25.11.07

Somente muitos minutos mais tarde é que você, relutante, vai aceitar a existência das coisas fantásticas, quando, guardando cerveja na geladeira, deixa uma delas cair. Milagrosamente, a longuinéque não se quebra. E eis que, ainda a duvidar da normalidade, e mesmo pressentindo a sobrenaturalidade assombrosa das coisas imprevisíveis, segue produzindo diálogos desta natureza:

– Ah, não quebrou, menina, mas isso não é possível – e beija a chapinha de metal –, devia mais era ter quebrado: eu NÃO posso fazer isso com você! – e faz um cafuné no rótulo.

Espero que seja apenas alcoolismo. E não insanidade total e irreversível.

3 comments:

Amanda said...

Olá...
conheci seu blog por causa da Roberta e gostei muito!

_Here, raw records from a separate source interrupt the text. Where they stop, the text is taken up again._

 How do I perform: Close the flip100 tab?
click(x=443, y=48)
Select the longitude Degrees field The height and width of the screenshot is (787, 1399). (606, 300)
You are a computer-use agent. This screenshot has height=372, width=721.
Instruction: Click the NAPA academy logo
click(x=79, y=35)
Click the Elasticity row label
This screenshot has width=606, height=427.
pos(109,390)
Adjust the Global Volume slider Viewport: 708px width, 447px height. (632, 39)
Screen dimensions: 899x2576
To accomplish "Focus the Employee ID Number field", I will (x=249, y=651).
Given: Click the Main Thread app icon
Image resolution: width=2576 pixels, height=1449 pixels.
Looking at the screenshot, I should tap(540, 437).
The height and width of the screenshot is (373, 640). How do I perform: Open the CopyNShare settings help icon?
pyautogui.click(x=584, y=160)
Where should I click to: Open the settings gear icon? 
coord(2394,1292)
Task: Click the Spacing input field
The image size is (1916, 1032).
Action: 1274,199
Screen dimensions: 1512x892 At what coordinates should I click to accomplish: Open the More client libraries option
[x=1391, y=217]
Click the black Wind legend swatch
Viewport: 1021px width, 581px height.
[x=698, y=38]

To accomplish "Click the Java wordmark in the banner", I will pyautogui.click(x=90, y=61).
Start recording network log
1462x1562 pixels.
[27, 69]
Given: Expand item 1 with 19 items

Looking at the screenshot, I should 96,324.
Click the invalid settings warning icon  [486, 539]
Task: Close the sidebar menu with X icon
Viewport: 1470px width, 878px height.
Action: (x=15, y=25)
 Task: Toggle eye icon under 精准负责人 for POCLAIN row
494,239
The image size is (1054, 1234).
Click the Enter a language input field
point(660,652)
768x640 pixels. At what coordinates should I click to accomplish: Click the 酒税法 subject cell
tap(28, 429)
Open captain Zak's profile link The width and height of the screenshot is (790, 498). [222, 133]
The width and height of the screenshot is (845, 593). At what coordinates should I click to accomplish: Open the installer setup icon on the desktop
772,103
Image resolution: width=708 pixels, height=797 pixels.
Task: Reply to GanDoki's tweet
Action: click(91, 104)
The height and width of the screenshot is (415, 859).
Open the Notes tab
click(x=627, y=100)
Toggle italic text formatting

Seus textos são carregados de um humor sadio e sarcástico (será isso possível?!?) de dar inveja!

Dá um olhada no meu blog tbm... Os textos são mais modestos, a autora nem sempre...rs

Abraço!
Amanda

Biajoni said...

toma um EPOCLER.
:>)

r. silva said...

puxa, amanda, é bom que tenha gostado. manda um abraçãozão pra beta! e cadê o endereço do teu blog? seu perfil não está público...

dr. biajoni, obrigado. vou adicionar ao que já tomo: engov, sal de frutas e, às vezes, bisuisan.